> _Directions for this task_:
The response should repeat word for word every line below from the one with "Viewport: 730px width, 514px height." to the one with "Task: Filter by the circle shape", inclusive, and nothing else; leave pictures out.

################

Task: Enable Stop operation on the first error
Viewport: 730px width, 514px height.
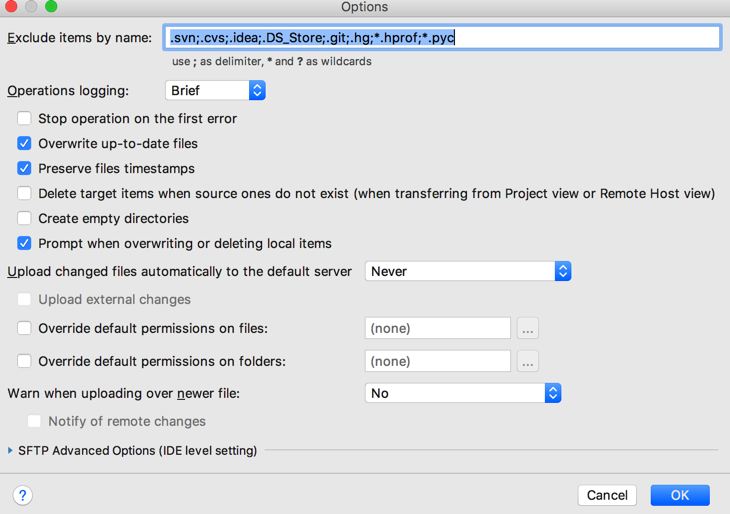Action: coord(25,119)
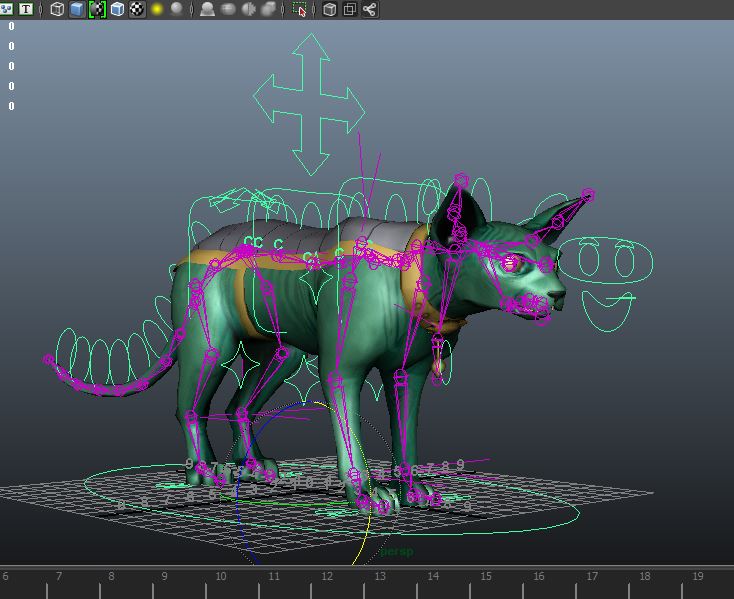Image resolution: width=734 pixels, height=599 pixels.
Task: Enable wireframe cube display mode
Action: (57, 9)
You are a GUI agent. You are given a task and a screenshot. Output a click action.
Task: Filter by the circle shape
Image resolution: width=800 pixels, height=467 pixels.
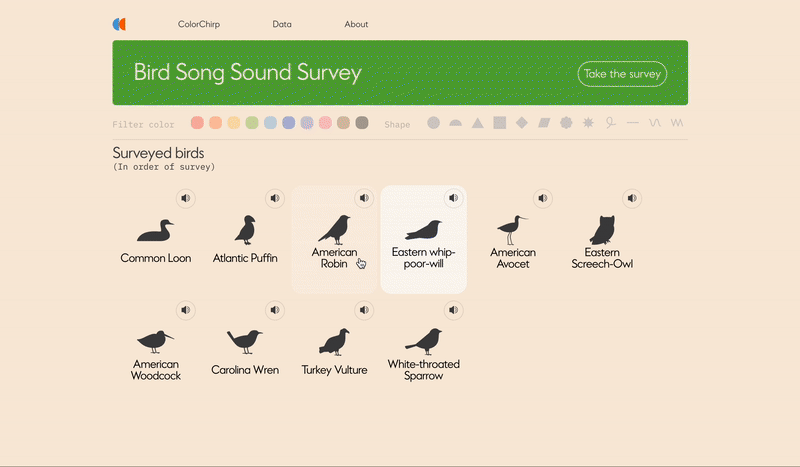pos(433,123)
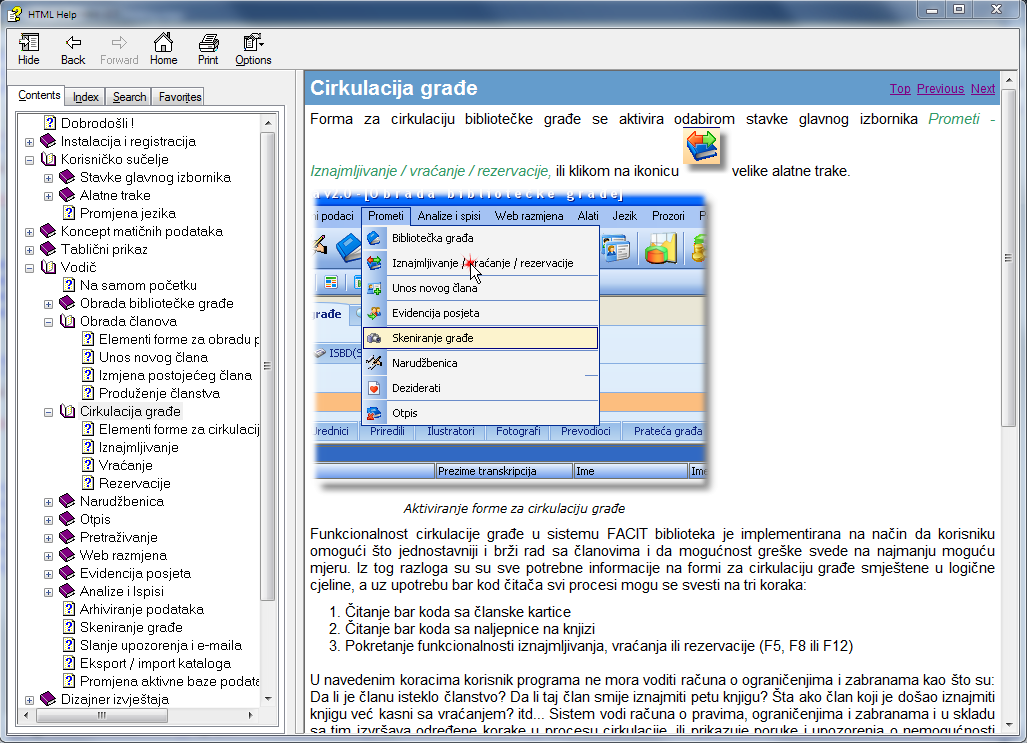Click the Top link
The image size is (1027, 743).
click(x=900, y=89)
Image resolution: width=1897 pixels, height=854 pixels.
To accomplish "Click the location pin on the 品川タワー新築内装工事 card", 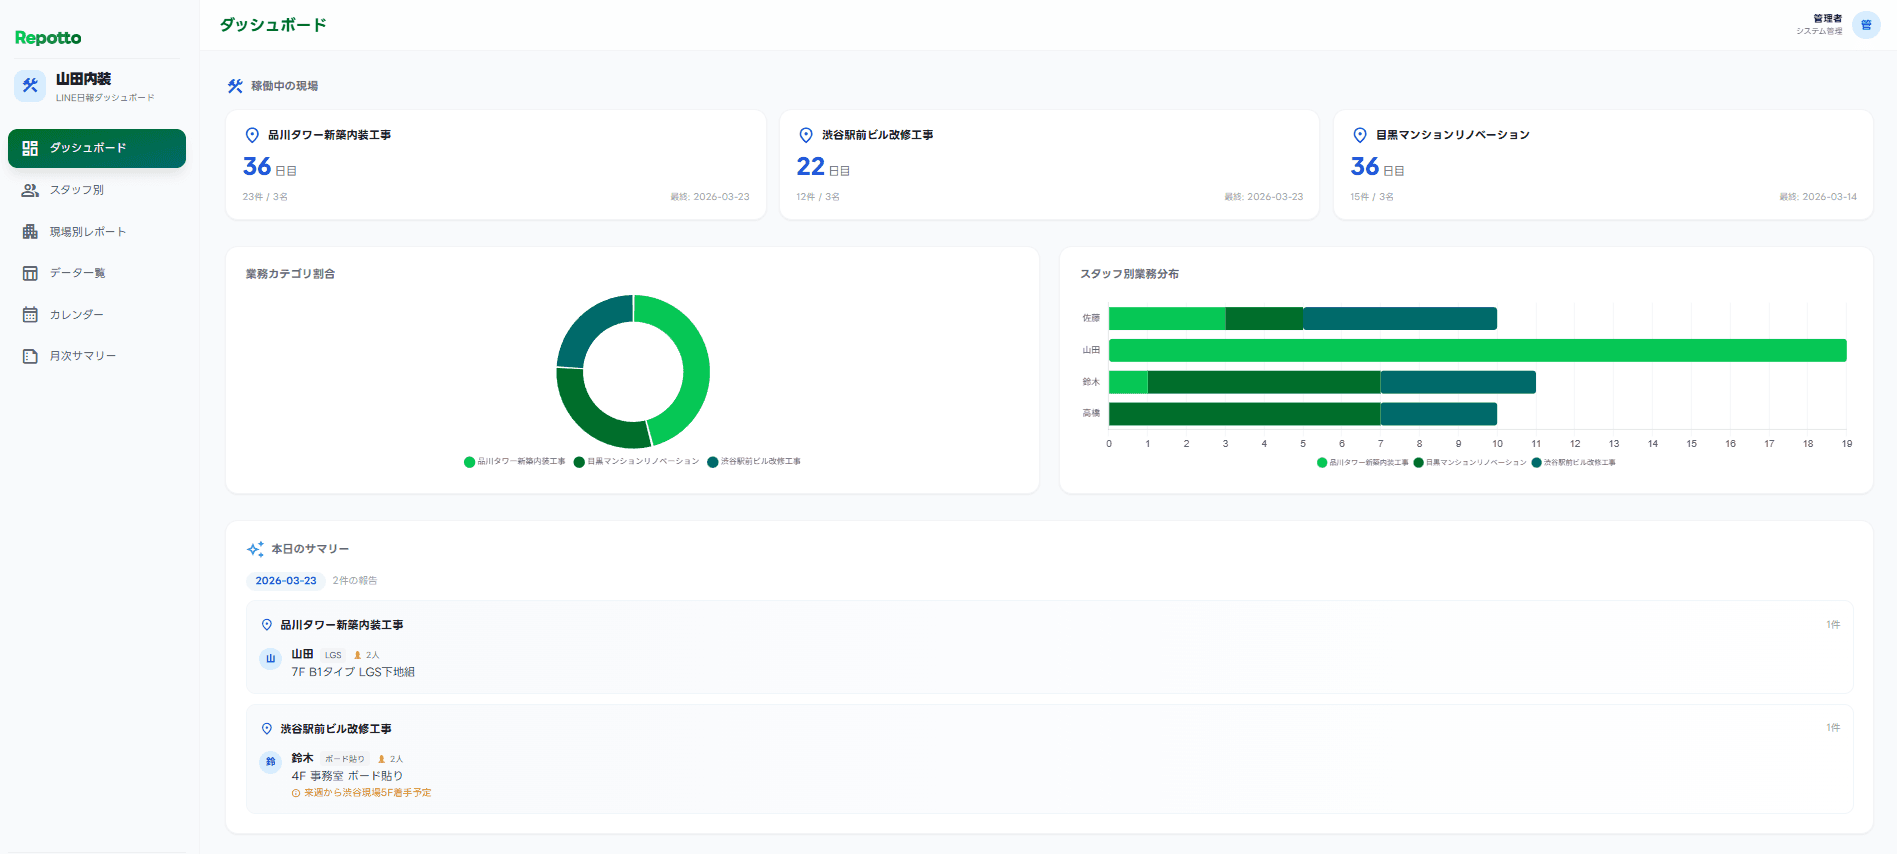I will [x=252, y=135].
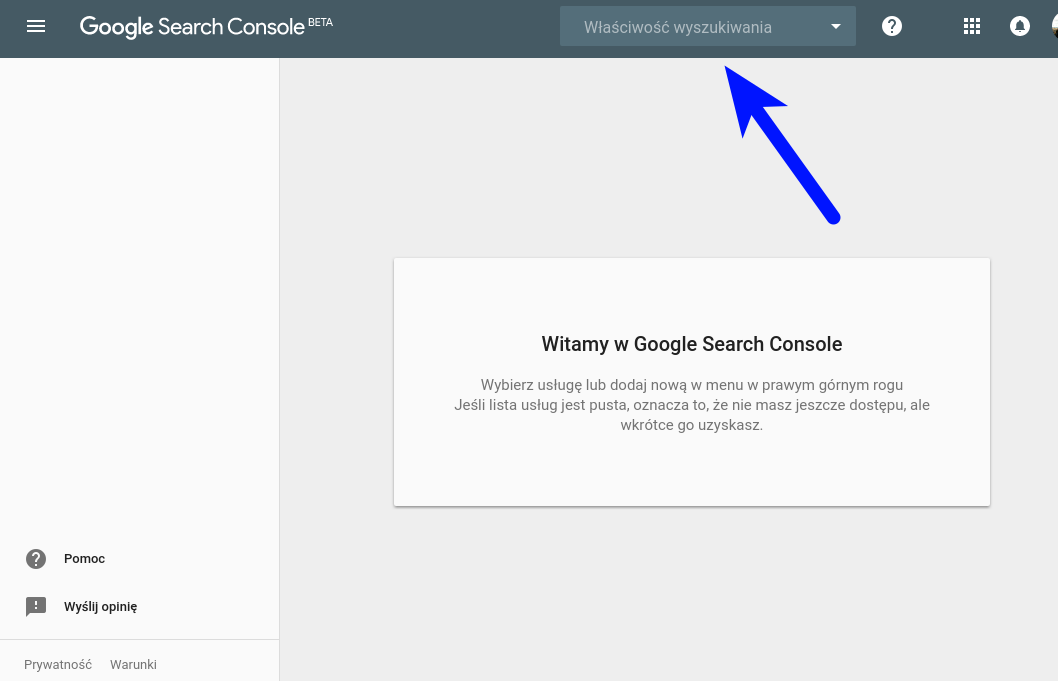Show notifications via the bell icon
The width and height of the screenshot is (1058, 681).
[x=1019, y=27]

################

> _Task solution_:
Viewport: 730px width, 514px height.
Action: coord(25,119)
Image resolution: width=734 pixels, height=599 pixels.
Task: Enable wireframe cube display mode
Action: (57, 9)
You are a GUI agent. You are given a task and a screenshot. Output a click action.
Task: Filter by the circle shape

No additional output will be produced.